---------- Belge

Emsal Mahkeme Kararı İzmir Bölge Adliye Mahkemesi 20. Hukuk Dairesi 2022/2046 E. 2022/2100 K. 29.12.2022 T.

Görüntülediğiniz mahkeme kararı kesinleşmiş bir karardır.

T.C.
İZMİR
BÖLGE ADLİYE MAHKEMESİ
20. HUKUK DAİRESİ

DOSYA NO : 2022/2046
KARAR NO : 2022/2100

T Ü R K M İ L L E T İ A D I N A
B Ö L G E A D L İ Y E M A H K E M E S İ K A R A R I

İNCELENEN KARARIN
MAHKEMESİ : AYDIN ASLİYE TİCARET MAHKEMESİ
TARİHİ : 23/05/2022 (Dava) – 13/10/2022 (Ara Karar)
NUMARASI : 2022/468 Esas (Derdest Dosya)
DAVA : Kambiyo Senetlerinden Kaynaklanan Menfi Tespit
TALEP : İhtiyati tedbir
BAM KARAR TARİHİ : 29/12/2022
KARAR YAZIM TARİHİ : 29/12/2022
İstinaf incelemesi için dairemize gönderilen Aydın Asliye Ticaret Mahkemesi’nin 13/10/2022 tarihli ve 2022/468 Esas sayılı ara kararının incelemesi tamamlanmış olmakla HMK’nın 353. ve 356. maddeleri gereğince; dosya içeriğine ve kararın niteliğine göre sonuca etkili olmadığından duruşma yapılmasına gerek görülmeden dosya üzerinden yapılan inceleme sonucunda;
GEREĞİ GÖRÜŞÜLDÜ:
DAVA :
Davacı/ihtiyati tedbir talep eden vekili talep ve dava dilekçesinde özetle; davacı aleyhine Aydın İcra Dairesinin 2021/31035 Esas sayılı dosyası ile kambiyo senetlerine mahsus haciz yolu ile icra takibi başlattığını, taraflar arasında 1995 yılına kadar adi ortaklık bulunduğunu ancak bu yıldan sonra davalı ile ticari ilişki bulunmadığını ve davalının icra takibine konu borca ilişkin senedi imzalamadığını, davacının görme engelli olduğunu, tarafların ticari ilişkileri devam ederken davacıya imzalatılan evraklar arasına senet konulup imzalatılıp imzalatılmadığını davacının bilmediğini, davacının mal varlığı ve gelir durumu müvekkilini 100.000,00 dolar borçlandıracak seviyede olmadığını, davacının davalıya böyle bir borcu bulunmadığını, davacı müvekkilinin bu borca ilişkin herhangi bir imza atmadığını, bunun haricinde senetteki bedel, vade tarihi çıkar sağlamak amacıyla sonradan doldurulduğunu, bu sebeple senedin sahte olduğunu, adi bir senetteki yazı veya imzanın sahteliği iddiası nedeniyle açılan davada 6100 sayılı HMK 209/1. maddesine gereğince icra takibinin durdurulmasına kara verileceğini bildirerek, teminatsız olarak Aydın İcra Dairesinin 2021/31035 Esas sayılı dosyasında takibin durdurulması yönünde ihtiyati tedbir kararı verilmesini talep etmiştir.

--------------------

*İstenen görev 1*. Aşağıdaki ifadelerin mahkeme kararıyla örtüşüp örtüşmediğini her biri için evet ya da hayır diye belirtin ve karardaki belirleyici sözleri aynen alıntılayın: (a) Davacı vekili, davacının görme engelli olduğunu bildirmiştir. (b) Dilekçeye göre taraflar arasındaki adi ortaklık 2005 yılına kadar sürmüştür. (c) İstinaf incelemesi duruşma yapılarak gerçekleştirilmiştir.

---------- Verilen malzeme

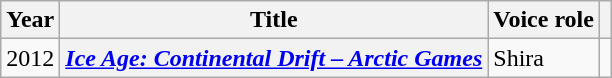
2012 (30, 58)
Ice Age: Continental Drift – Arctic Games (274, 58)
Voice role (544, 20)
Title (274, 20)
Shira (544, 58)
Year (30, 20)
Search for the cell housing the specified text and yield its (X, Y) center coordinate. 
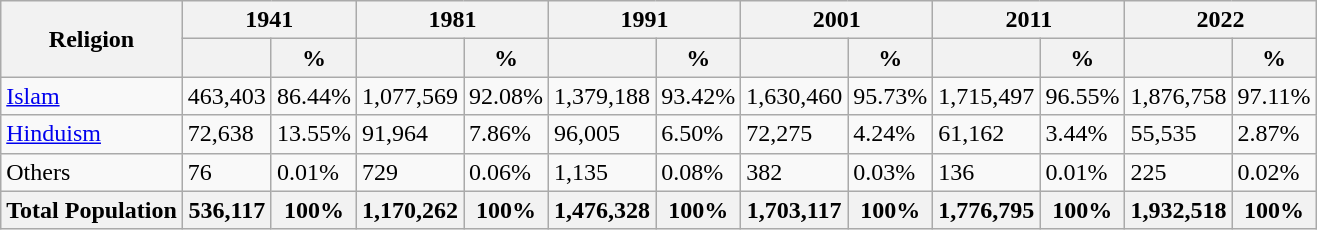
Total Population (92, 210)
729 (410, 172)
1,715,497 (986, 96)
93.42% (698, 96)
76 (226, 172)
1941 (269, 20)
95.73% (890, 96)
Islam (92, 96)
463,403 (226, 96)
91,964 (410, 134)
2011 (1029, 20)
96,005 (602, 134)
0.02% (1274, 172)
0.03% (890, 172)
1981 (452, 20)
2022 (1220, 20)
3.44% (1082, 134)
Religion (92, 39)
1,703,117 (794, 210)
225 (1178, 172)
1,932,518 (1178, 210)
Others (92, 172)
382 (794, 172)
1,776,795 (986, 210)
55,535 (1178, 134)
1,876,758 (1178, 96)
2.87% (1274, 134)
72,638 (226, 134)
7.86% (506, 134)
6.50% (698, 134)
1,379,188 (602, 96)
72,275 (794, 134)
1,630,460 (794, 96)
0.06% (506, 172)
97.11% (1274, 96)
1,170,262 (410, 210)
136 (986, 172)
61,162 (986, 134)
1991 (645, 20)
86.44% (314, 96)
13.55% (314, 134)
1,135 (602, 172)
0.08% (698, 172)
Hinduism (92, 134)
92.08% (506, 96)
96.55% (1082, 96)
536,117 (226, 210)
2001 (837, 20)
1,476,328 (602, 210)
1,077,569 (410, 96)
4.24% (890, 134)
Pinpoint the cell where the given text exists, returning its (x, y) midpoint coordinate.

--------------------

*İstenen görev 2*. Kayıtlarda, baştan "Search for the" ifadesini içeren satıra kadar olan satırları, o satır da dahil olmak üzere aynen yazın. Resimleri cevaba koymayın.

*Sonuç 1*.
(a) Evet: "davacının görme engelli olduğunu"
(b) Hayır: "taraflar arasında 1995 yılına kadar adi ortaklık bulunduğunu"
(c) Hayır: "duruşma yapılmasına gerek görülmeden dosya üzerinden yapılan inceleme sonucunda"

*Sonuç 2*.
2012 (30, 58)
Ice Age: Continental Drift – Arctic Games (274, 58)
Voice role (544, 20)
Title (274, 20)
Shira (544, 58)
Year (30, 20)
Search for the cell housing the specified text and yield its (X, Y) center coordinate. 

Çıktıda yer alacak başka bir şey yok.